Will photogrammetry and the cloud put aerial lidar out of business?

Whenever I get asked about the coming ubiquity of laser scanners, I’m always pretty bullish, with one caveat: If the photogrammetry software ever gets good enough that the accuracy is comparable (not “the same,” but comparable), then the growth of laser scanning might have a ceiling, limited by those for whom good enough is good enough. 

So, when I come across a cloud-based software like Pix4D, it’s probably not surprising that I immediately wonder, “Which aerial lidar jobs does this replace?”

Essentially, the way this works is that you feed aerial photographs into Pix4D’s software, via browser, and out is spit a 3D model of the terrain you’ve photographed from above. And the models you can create are pretty dang detailed. In fact, Pix4D calls this model of Lausanne, Switzerland, “the world’s highest-resolution 3D model” of the city:

Whether that’s true or not, I have no idea, but it sure does look good on YouTube. 

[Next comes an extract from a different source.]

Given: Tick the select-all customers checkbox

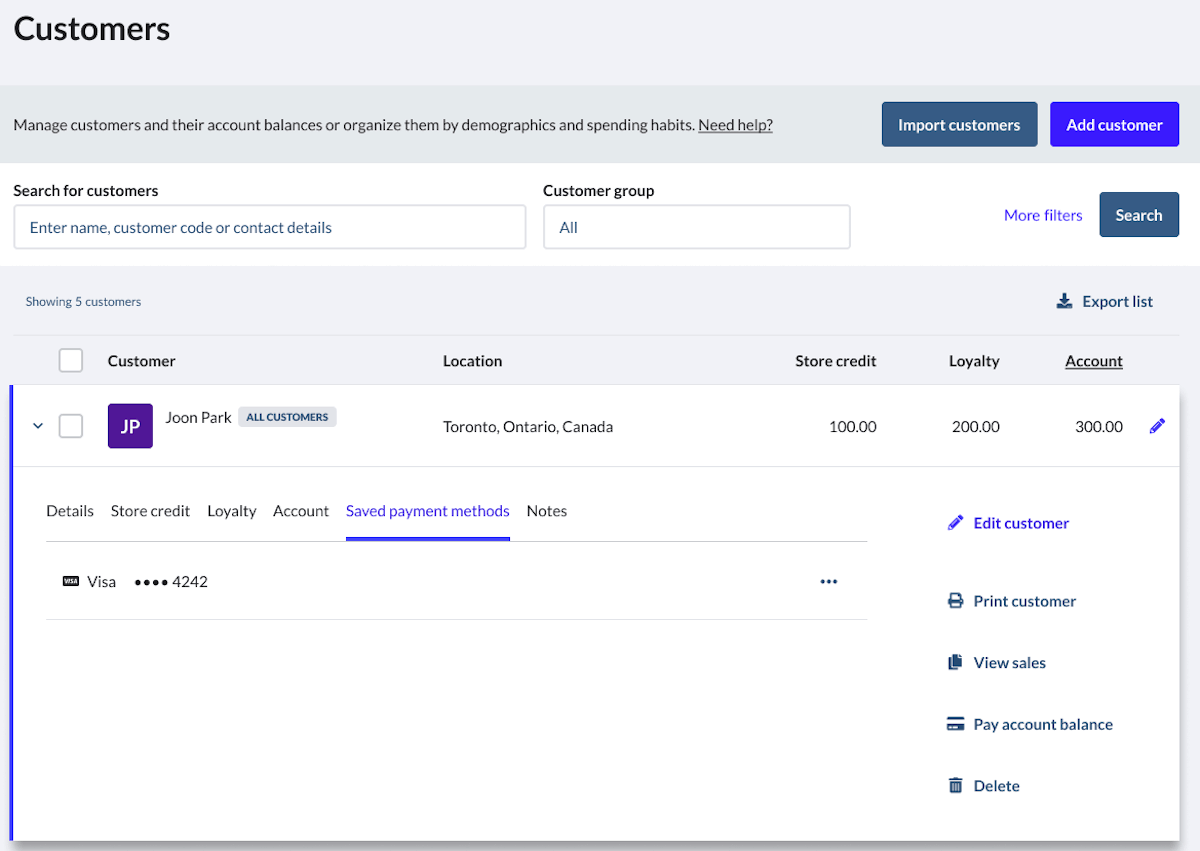Looking at the screenshot, I should (x=71, y=360).
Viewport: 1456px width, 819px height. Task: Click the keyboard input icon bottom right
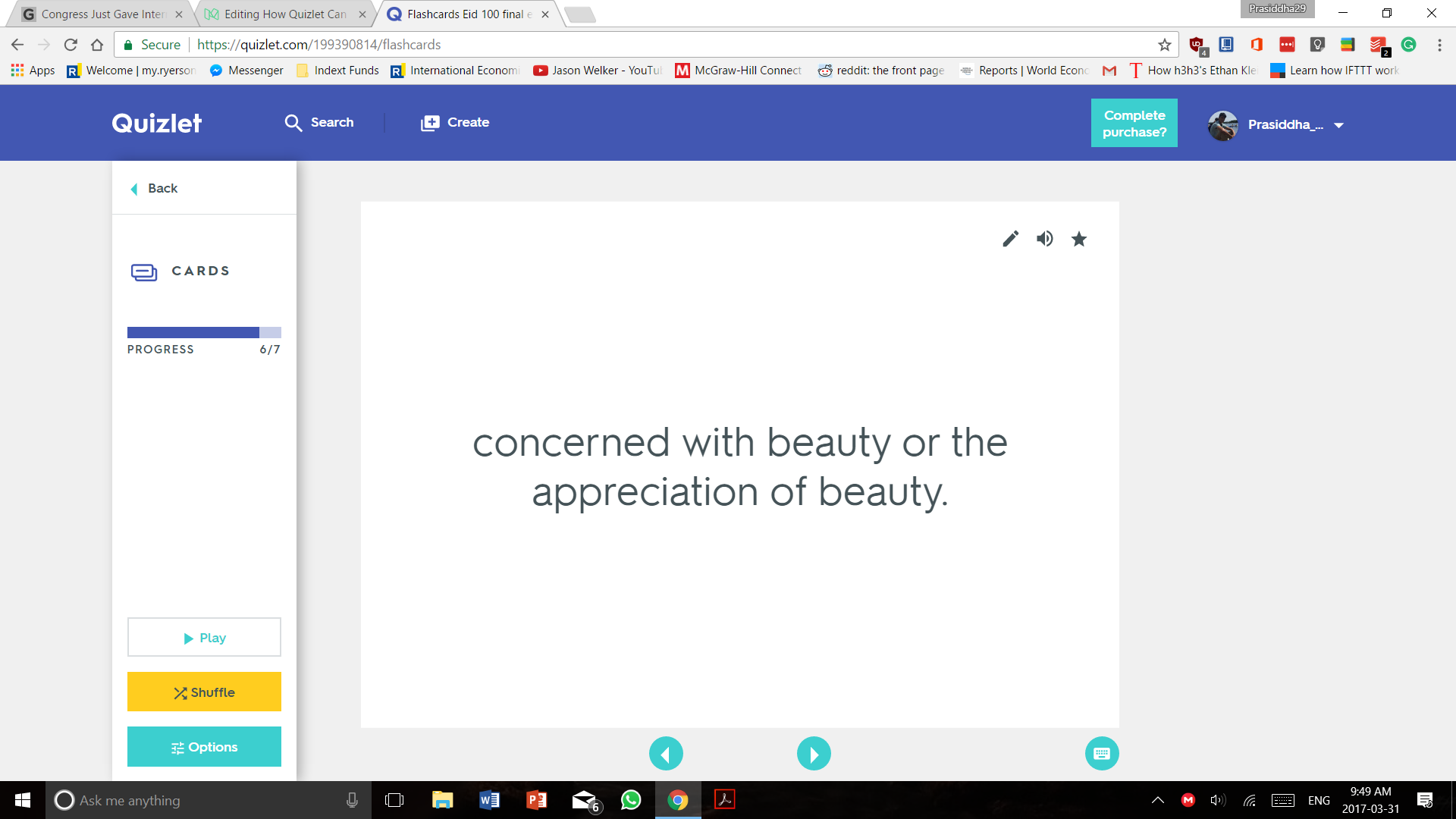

Can XYZ measurements be taken? What’s the accuracy? How fast does this all happen? I haven’t looked into it that far yet. Not all of the answers are readily apparent on Pix4D’s web site. But they show they can do terrestrial stuff, too, should you so desire. 

Like Alice Labs and other companies doing work with photogrammetry, Pix4D has to make you wonder how many potential laser scans are made obsolete. A digital camera is pretty clearly less expensive than a laser scanner. Would surveyors be interested? Probably not. Would entertainment and gaming customers be interested? One would think so.

Something to think about over the long weekend.